They tell me I’m still young, consciously I know it. I have so much time to play with that many would envy me for. So many move, change careers, change lifestyles, so much so that their 20s become unrecognizable in comparison to their current selves.
I can’t help but feel like I’m doing it wrong. Alongside those with envy, I find my future self. Her timeline exists in this present moment, too, and I sense that she wants me to be doing something else right now. I feel her urgency, I squint my eyes, I try to listen harder, but she’s blurry. I don’t know what she wants me to do, but it isn’t this.
Wedged between the dimensions of my younger selves; let down and confused, and my older selves; injecting me with haste and confusion, I find myself in the aimless garden of twenty-four. Decision fatigue, paralysis, and exhaustion envelop my being. To put pressure on those who are lost is a cruel act. But I recognize that to stay here in this garden between cannot be an option, for the simple fact that the wall of time lingers just behind, ready to shove me forward regardless of my hesitation.
Which flowers to water, which to let dry away. Which to pick, which to leave to grow more bountiful. To tend to the weeds now or risk them becoming unmanageable for a future version of myself. I live in a realm of such limitless choices that my urge defaults towards doing nothing. I’m convinced that inaction will buy me time, that I can wait for the right decisions to find me. But as the wall of time looms, I realize again and again that to choose nothing is still a choice, and a tragic one at that.
In another timeline, I wonder if the robot version of me exists. Was there ever a reality where I was able to accomplish such a feat? Her home immaculate, her body without flaws, her mind estranged from distress. Her career flourishing, her finances impeccable, her relationships whole. The woman who wanted to do it all, and did it, all with a permanent smile on her face.
Is such a balanced reality even attainable, and even still, is it what I truly desire? Is the mess of life not what leads us to find our excitement? Can our wildest callings in life be confined within the domains of rigid perfection? Are these gardens between not some of the most fruitful periods of our timelines?
I don’t have the ability to capture the breath of my future self, whispering down on me that this aimless era will all make sense. That it was meant to be a part of my story, to change direction, to propel me for the destined happiness that awaits me. When all feels uncertain, it can feel hard to trust in the unknown that the choices you make will work out in your favor. As I shed through the layers of time, I can get so obsessed with what is being lost that I completely miss what is being gained. This fruitful, messy, confusing time is mine to play with and that is a privilege. To be lost is to stumble into the freedom of opportunity. And so, rather than spend it paralyzed in fear, I’ll search for water. I’ll spritz it into my clay, breathe life back into my creation, and begin molding the updated future me; unbound from the perfect robot I so rigidly planned for. I don’t know how what she’ll become, but isn’t the excitement in the mystery of it?

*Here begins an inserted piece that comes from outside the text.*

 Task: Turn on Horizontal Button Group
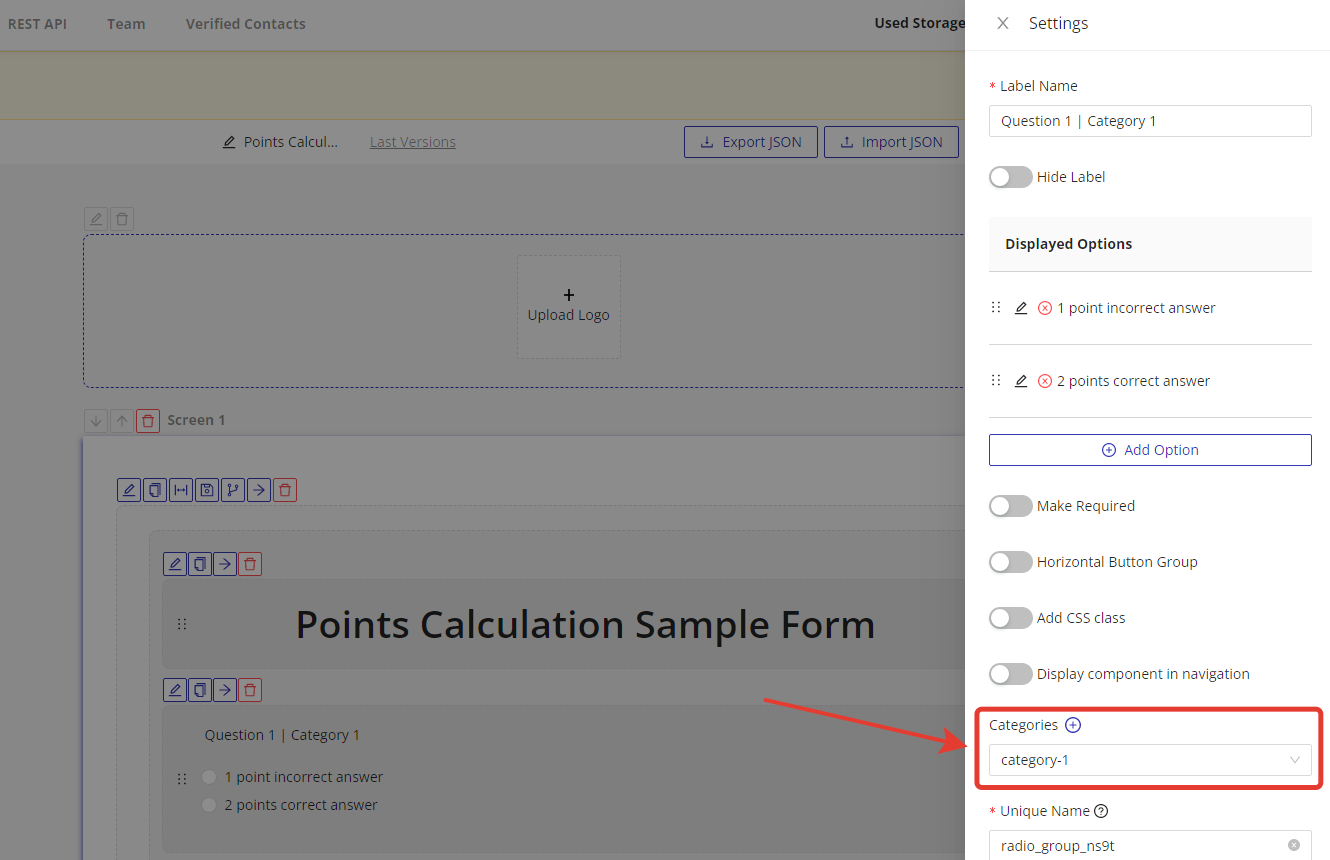[x=1010, y=562]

Such a beautiful piece, it made me feel so many different things as I was reading it. First I felt confused and betrayed by time, lost in the motion and secluded by decisions that I didn't know if I wanted to take and surely, you lead me to know that at the end, that time is ours, even if short, even if not perfect, but being ours. Mine to decide what to do with.
Thank you for such a thoughtful rush of emotions! Also, beautiful pictures too :) Loved it!